TLS 1.3 を有効化する

このガイドでは、Fastly TLS を使用し、お客様が提供する TLS 証明書、または Fastly が提供および管理している TLS 証明書を使用するドメインの TLS 1.3 を有効にする方法について説明します。

TLS 1.3 について

HTTPS (Hypertext Transfer Protocol Secure) プロトコルを使用し、安全で暗号化されたトラフィックを Fastly 経由で配信するため、ウェブサイトやアプリケーションは信頼できる認証局によってデジタル署名がされた有効な TLS 証明書を提示する必要があります。TLS (トランスポート・レイヤー・セキュリティ) と とその前身である SSL (セキュアソケットレイヤー) は、クライアントが情報を要求するサーバーと Web ブラウザやアプリケーションとの間の安全な通信接続を確立するためのプロトコルです。

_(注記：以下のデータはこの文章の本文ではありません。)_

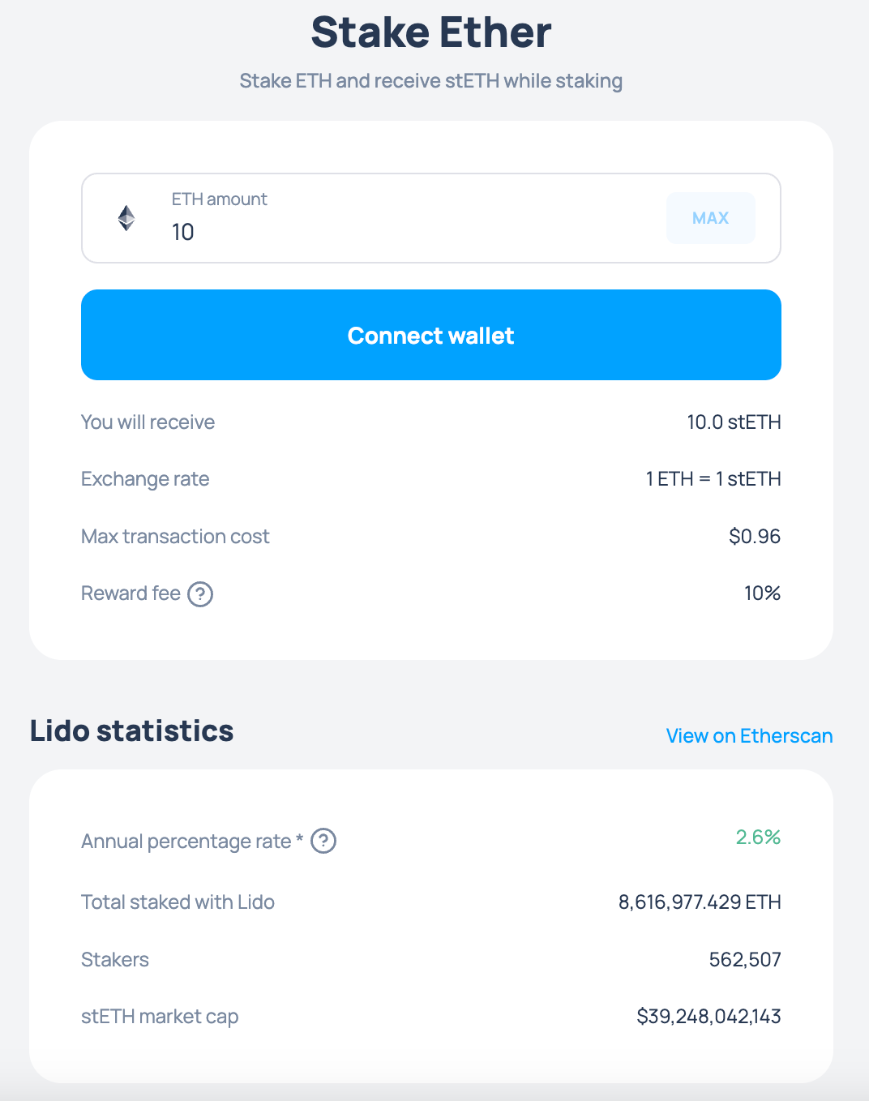The height and width of the screenshot is (1101, 869).
Task: Click the Total staked with Lido label
Action: [x=178, y=902]
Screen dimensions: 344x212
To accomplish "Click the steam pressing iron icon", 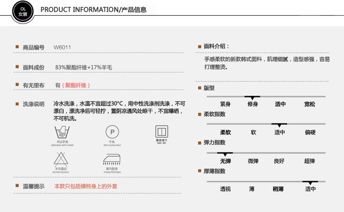I will pyautogui.click(x=111, y=160).
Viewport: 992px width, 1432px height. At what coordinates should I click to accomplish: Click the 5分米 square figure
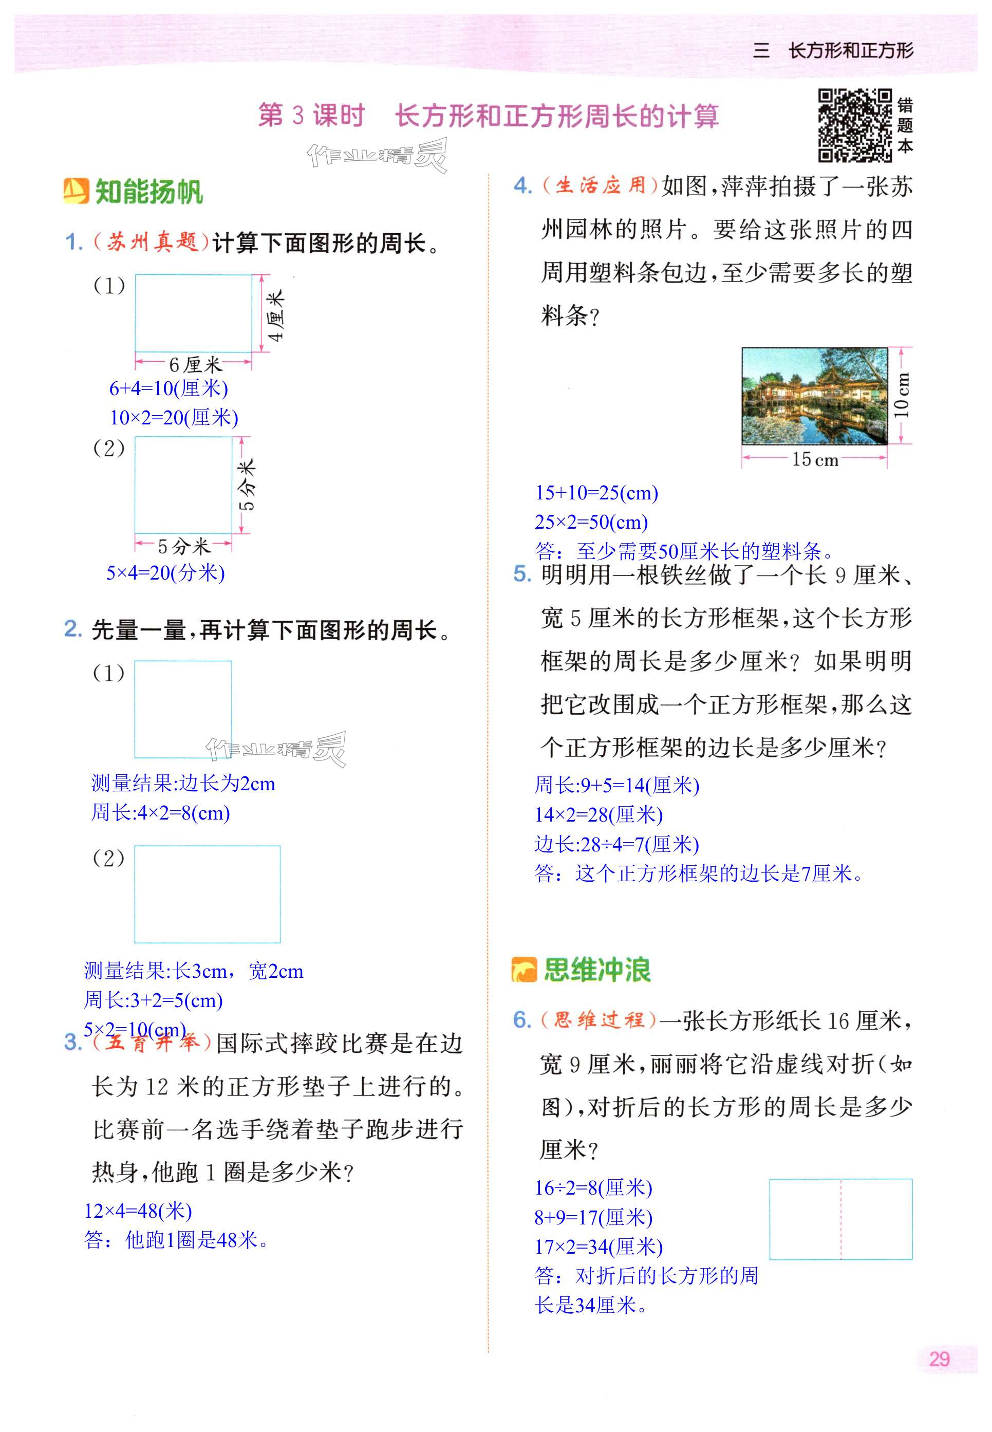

TLS プロトコルの最新バージョンである TLS 1.3 は、HTTPS を介したパフォーマンスとトラフィックのセキュリティを向上させるために設計されました。具体的には、このバージョンのプロトコルは、接続確立のハンドシェイクからラウンドトリップ全体を排除することでサーバーへの暗号化された接続を高速化します。ゼロラウンドトリップタイム (0-RTT) 機能は、クライアントがサポートを希望する最大のプロトコルバージョンを指定するクライアント・ハンドシェイク・プロセスの手順の1つである最初の ClientHello でリクエストを暗号化することにより、再開された接続のレイテンシを低減します。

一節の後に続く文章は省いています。